Consider it wind surfing, wakeboarding, snowboarding, surfing and kite flying all rolled into one! To master the tide, all you need is the equipment, the wind…and at least a couple of days of solid instruction.
With the FIFA World Cup craze running wild all over the city, it’s only natural to feel a little suffocated by all the TV and social media updates. It’s time to put down the gadgets and actually go play some soccer.
Not fun enough? Try wrapping yourself in a giant protectable plastic bubble before getting on field. Now you can tackle your opponents without holding back. Think Zidane meets Saurez! Anyone else foresee a bubble soccer World Cup coming up?
Where to play: Soccer 360, Tsuen Wan, or any indoor sports hall with a full basketball size court, schools or clubs
Contact: www.bubblefootball.com.hk or firstname.lastname@example.org for more information
With all the digging and smashing, volleyball players can easily get injured.
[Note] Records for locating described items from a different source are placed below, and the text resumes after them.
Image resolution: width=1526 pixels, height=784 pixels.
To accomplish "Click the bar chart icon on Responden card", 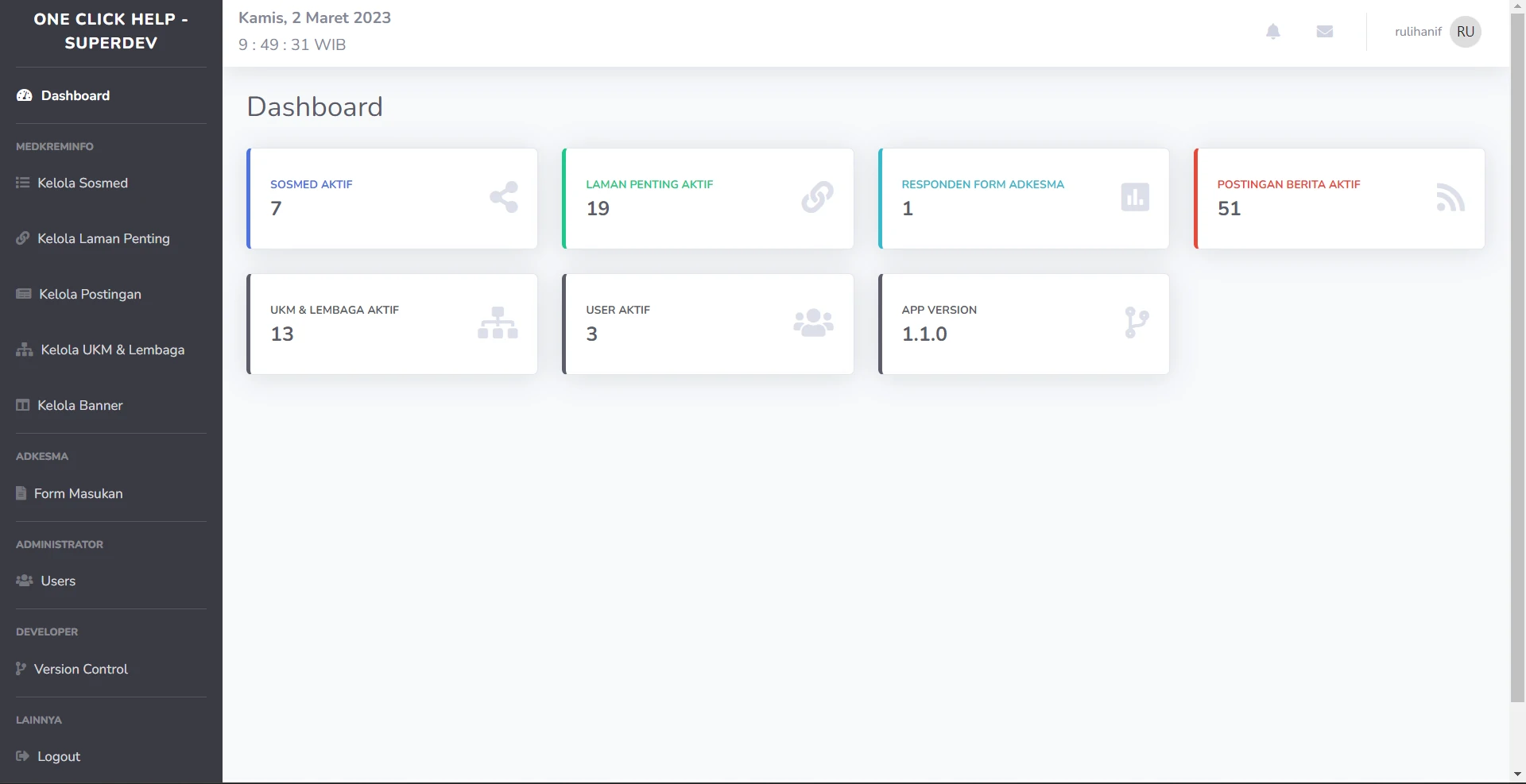I will 1134,197.
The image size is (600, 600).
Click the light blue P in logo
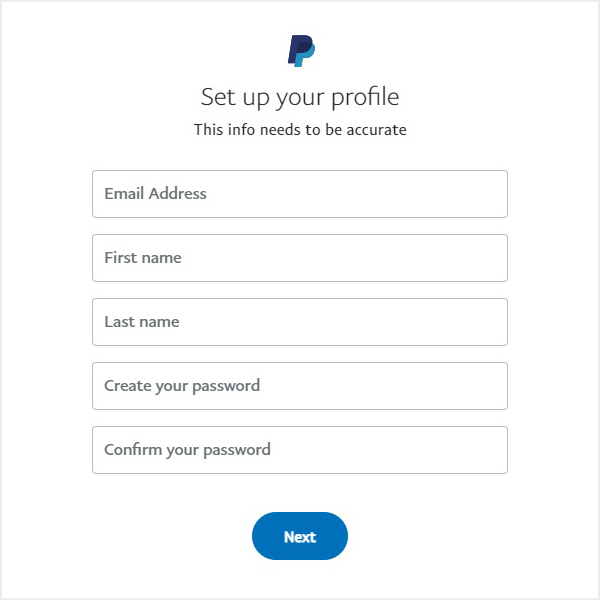(x=306, y=57)
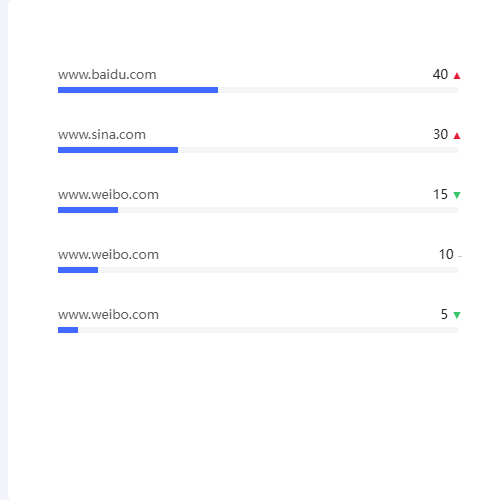500x500 pixels.
Task: Select the www.weibo.com label with value 15
Action: [108, 195]
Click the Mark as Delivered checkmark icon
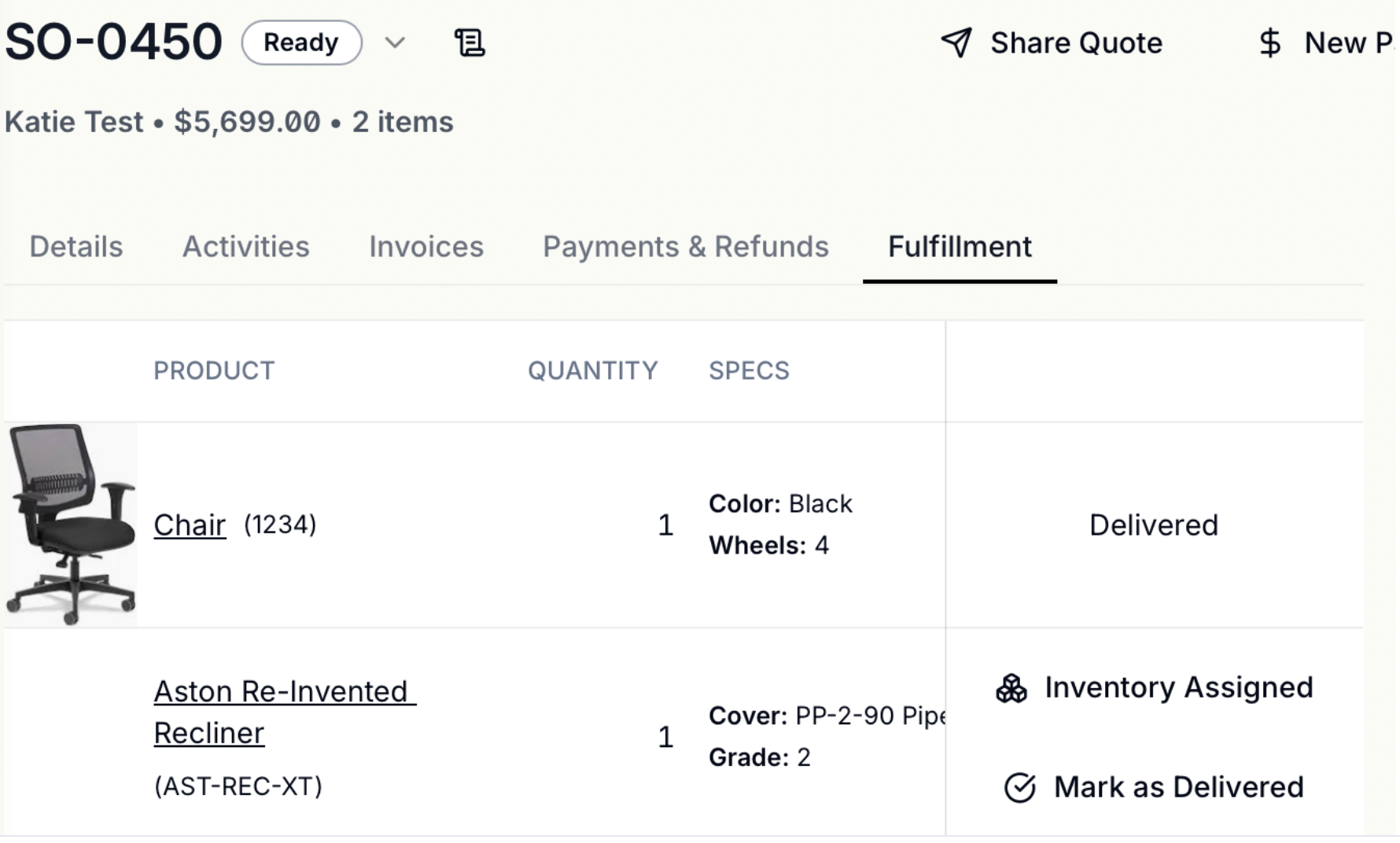Screen dimensions: 1400x843 coord(1019,787)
But when the pitch is moved to the beach, where unforgiving concrete is replaced by soft, soft sand, players feel safer to dive hard for balls, and the game becomes more intense, and therefore, more fun!
With only two players on each team, beach volleyball requires synchronicity and communication to execute smashes, dives and serves in perfect formation. So picture yourself and your best bud rocking swimsuits and sunglasses, using your Pacific Rim-style ‘drift’ expertise to serve the other team an epic smack down!
Dragon boating is a traditional Chinese sport, undertaken every year to celebrate the Tuen Ng Festival in Hong Kong. Tuen Ng takes place in May or June every year, with many organisations and corporate teams competing for honour, trophies and the sheer fun of it. Although the completive season has just finished, the most serious teams get back to training as soon as they freshen up.
Not only is it a very physical activity, dragon boating also trains up team spirit, coordination and cooperation. To participate, you’ll need to gather a gang of friends (up to 20), or join an existing team. Finding a good group of people and paddling towards a common goal – isn’t that what life’s all about?